Giriş
Hikaye tarzında yazılmış -içinde hiç formül olmayan- bilimsel
(kökenli/iddialı) yazılara karşı inanılmaz bir merakım vardır. Büyüklere
masallar diye de adlandırılabilecek bu metinleri ben, beynimin en içindeki
çocuğun hayallerini besleyebilmek, canlı tutabilmek için -ara sıra- okur ve
yaşadığım dünyanın sorunlarını anlayabilmek amacıyla kendimce felsefe(?)
yaptığım kimi zamanlarımda (içlerinde hayallerle gerçeklerin birbirine
karıştığı, çocukluğumun masalları ve meselleri ile birlikte) farkında olmadan
kullanırım. Bunlar belleğimde öylesine iç içe geçmiş ve birbirlerine
karışmışlardır ki, farkına bile varamadığım nice zamanlarda hayallerimden
dışarı çıkar, düşüncelerimden/dilimden /kalemimden dökülüverir, yolumu
aydınlatır (veya beni fena halde yanıltır!) ve nerede/ne zaman/nasıl
okuduğumu/öğrendiğimi –çoğu zaman- asla hatırlayamadığım için, beni
şaşırtırlar.
Bir metin, eğer salt disipliner veya salt objektif (ya da benzer)
bir perspektifle yazılmamışsa, yazarının hayata bakış açısını/genel
yaklaşımlarını da –bolca- içereceğinden, dile getirdiği kişisel görüşleri,
tarzı göz önünde tutularak (disipliner/salt objektif/katı olmayan) aynı bakışla
anlamaya çalışılmalı, ölçülmeli/yorumlanmalı/yargılanmalı/eleştirilmelidir.
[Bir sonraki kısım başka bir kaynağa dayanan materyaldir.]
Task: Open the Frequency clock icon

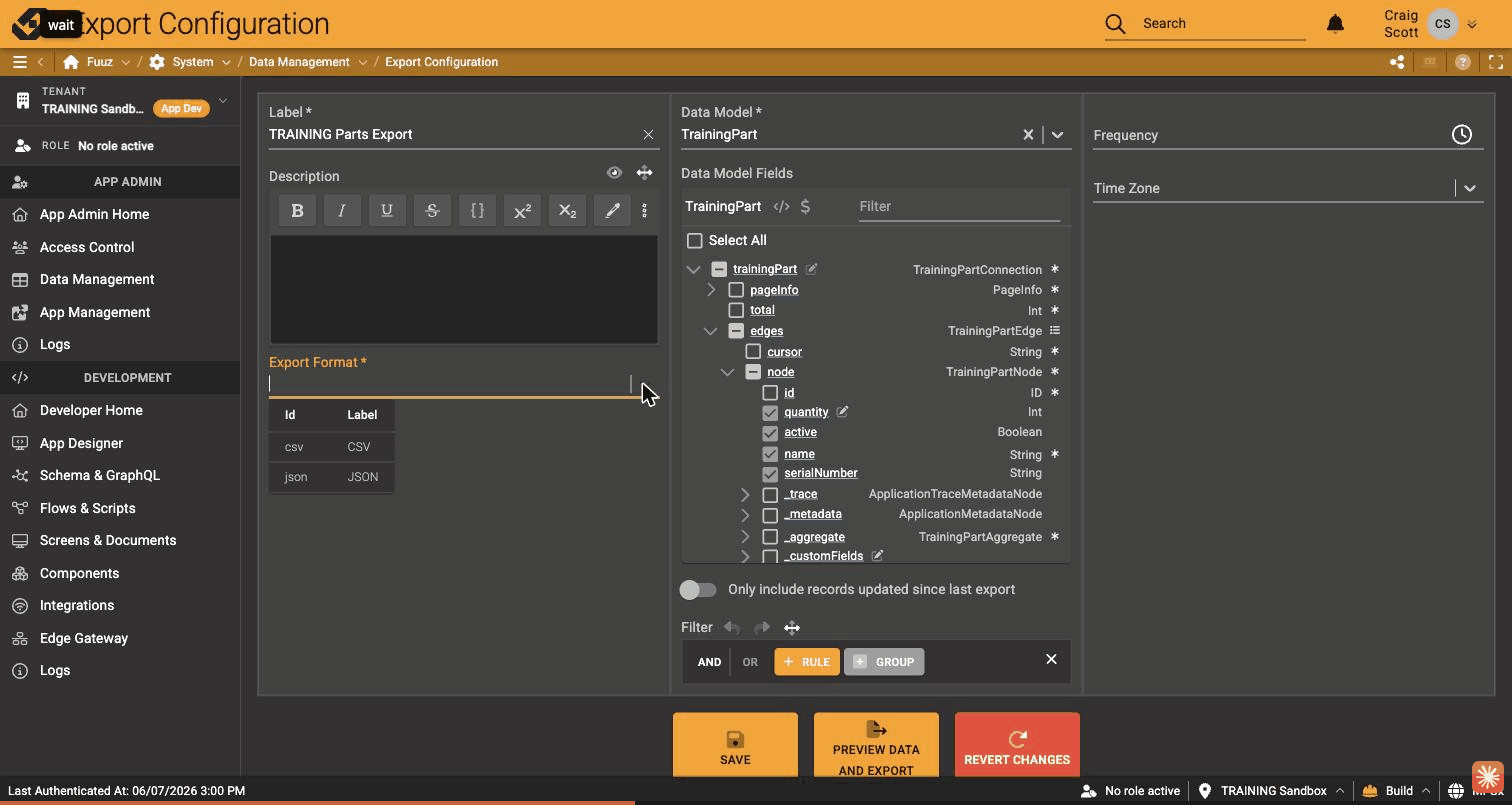Action: 1462,134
Yazıya yazı ile, yazının konusunu/içeriğini genişletmek fakat mutlaka
“geliştirmek” amacı ile (kamu yararına) cevap verilmeli ve asla kişisel bir
yarış haline dönüştürülmemelidir. Herkes ancak kendi bilgi dağarcığının
elverdiği kadarını anlayabilir ve yorumlayabilir; önemli olan kamuya ait havuza
bir damla da olsa su taşımış olabilmektir. Bu tarz metinlerle yazar, kişiliğini
değil (belki de hiçbir bilimsel kanıt içermeyen) kişisel görüşlerini tartışmaya
açar; bu tarz metinler genel olarak katı kurallar veya önermeleri içermez (öyle
görünebilirler!) fakat okurlarını eleştirel düşünmeye ve kendi görüşlerini
oluşturmaya; kendi kararlarını vermeye ve bunları (az da olsa) bilimsel
yöntemlerle dile getirmek için yazmaya cesaretlendirir, kışkırtırlar. Ne yazık
ki yazmak gerçekten bir cesaret işidir çünkü ya yazılanlar aynı (yazıldığı)
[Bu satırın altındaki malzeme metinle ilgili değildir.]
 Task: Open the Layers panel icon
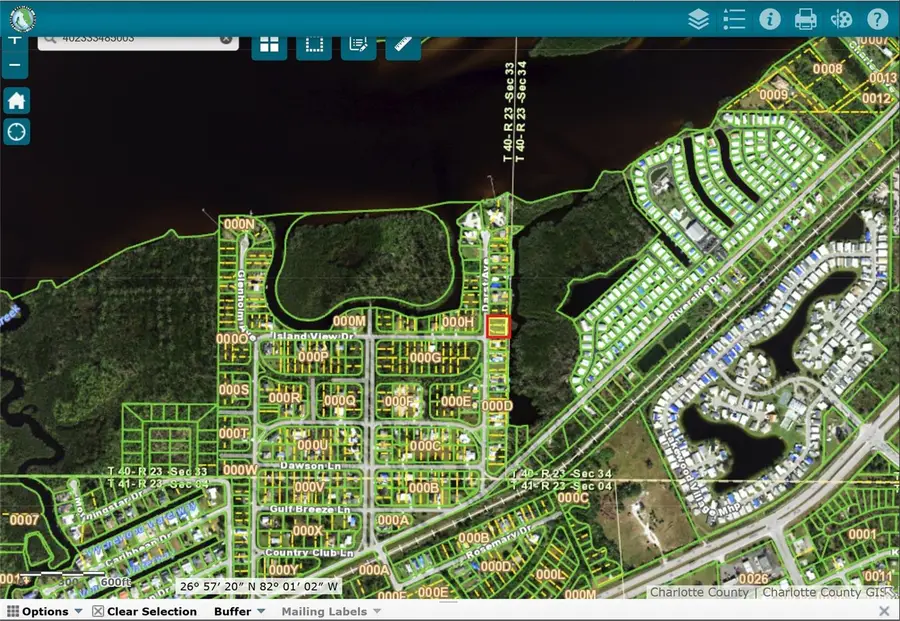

açıdan yorumlanmaz/ tartışılmazlar ya da metnin yazarının hiçbir eleştiriye
tahammülü yoktur; metinle bütünleşmiş olduğu için metin de onun
kişiliğinin/gururunun sembolü durumuna düşmüştür!. Ortaya çıkan kısır döngü
“eleştirilmemek için yazmamak” olgusu bir yaygın hastalık halini almışsa, o
toplumda “sözlü kültür” ve/veya “görsel kültür” gelişmesine devam eder; tek tük
(özellikle bir konu üzerine odaklanmış, gelip geçici salgınlara benzeyen)
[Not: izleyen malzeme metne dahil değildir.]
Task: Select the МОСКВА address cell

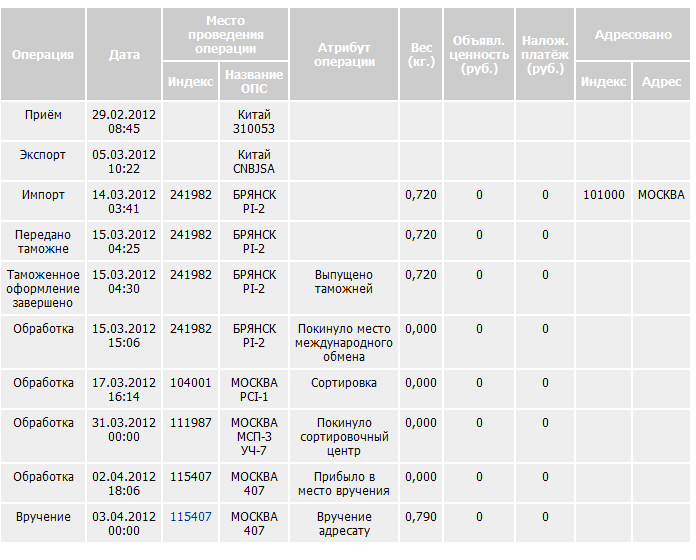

yazılar bile konuşma dilindeki (sayıları beş yüzü geçmeyen) kelimeler ve
(konuşma dilindeki) üslupla ifade edilir hale gelir; sadece ait olduğu dili
değil beyni de geliştiren yazının kullanılmaması ile ortaya çıkan zayıflık,
zamanla “yazıyı kullanabilme yeteneğini” büsbütün körelterek sözlü/görsel
kültürü besleyen dinamiğe (kendi kısır döngüsüne) dönüşür. Eğer “ağzı olan
konuşuyor!” yakınmasının ardında “konuşacağına yaz!” düşüncesi değil de “herkes
konuşamaz!” aşağılaması varsa, o toplumun geleceği hakkında pek iyimser
olunamayacağı da rahatlıkla iddia edilebilir.
Büyüklere Masallar
Uzay teknolojisi ile ilgili bir yazıda "kaçış hızı" diye
bir şey okumuştum: "yerçekimine karşı koyabilecek kadar (büyük) hızı
olmayan her cisim, yere (dünyamıza) geri döner/düşer fakat hızı daha fazla olup
da kontrol edil(e)meyen ise uzayda kaybolup gider" şeklinde yazılabilirdi
sanıyorum. Kime ait olduğunu bilemiyorum fakat bir markanın kullandığı
“kontrolsuz güç, güç değildir” özdeyişinde fiziksel bir gerçeklik olduğunun çok
kesin bir kanıtı. Yazının daha sonralarında ise kara deliklerin sırrı vardı:
"eğer bir gök cisminin sahip olduğu kaçış hızı, ışık
hızından büyük ise, ışık da (o gök cisminin kendisinden) dışarı
gidemezdi ve o cisim "görünmez" olur, üstelik herşeyi de kendisine
çekerdi".
Dünyamızı değil ama ülkemizi terketmeyi, merak tatmini için değil
de, geleceği için ekonomik bir zorunluluk olarak gören/kabul eden pek çok
gencimiz var. Kendileri kaçış hızını aşabilecek kadar büyük olanaklara sahip
olanlar veya devlet/şirket/dernek...lerden burs almayı başarabilenler,
gidiyorlar. İtiraf etmeliyim ki ben, nedense hiç böyle bir hedef/amaç/umutla
büyü(ye)medim; yüksek öğrenimimi (lisansımı) burada tamamlamak bile ailem için
yeterince bir yük/problem iken, (yüksek lisans için) burs almak cesaretini de
gösteremedim çünkü burada okumak için mücadele etmek bana hem çok doğal
görünüyordu ve hem de burs alarak yurt dışına gitmenin, “burs mağduru” olarak
yurda hiç dönememek gibi bir riski de vardı ki ben asla göze alamazdım. Aile
büyüklerim, ekonomik açmazlara düştüğümüzde bana hep "kendinden aşağı
olanlara bak!.." derlerdi. Baktım:
Kara Afrika’nın susuz topraklarında -tıpkı uzayın kara deliklerine
yakalanmış da kurtulmaları imkansız gök cisimleri ya da radyasyonlu parçacıklar
gibi ölümü kabullenmiş- bana yabancı, hiç tanı(ya)madığım, çaresiz ve zayıf ve
evsiz ve aç... kara derili, nefes almaya çalışan insanlar gördüm. Onların
“cahil” olduklarını değil söylemek, düşünmeye bile cesaret etmek bana utanç
veriyor; onlar için “kaçış hızı” ancak, bebeklerinde ayakta duracak kadar bile
güç yokken, un ve su bulabilme çabasının betimleyicisi olabilir.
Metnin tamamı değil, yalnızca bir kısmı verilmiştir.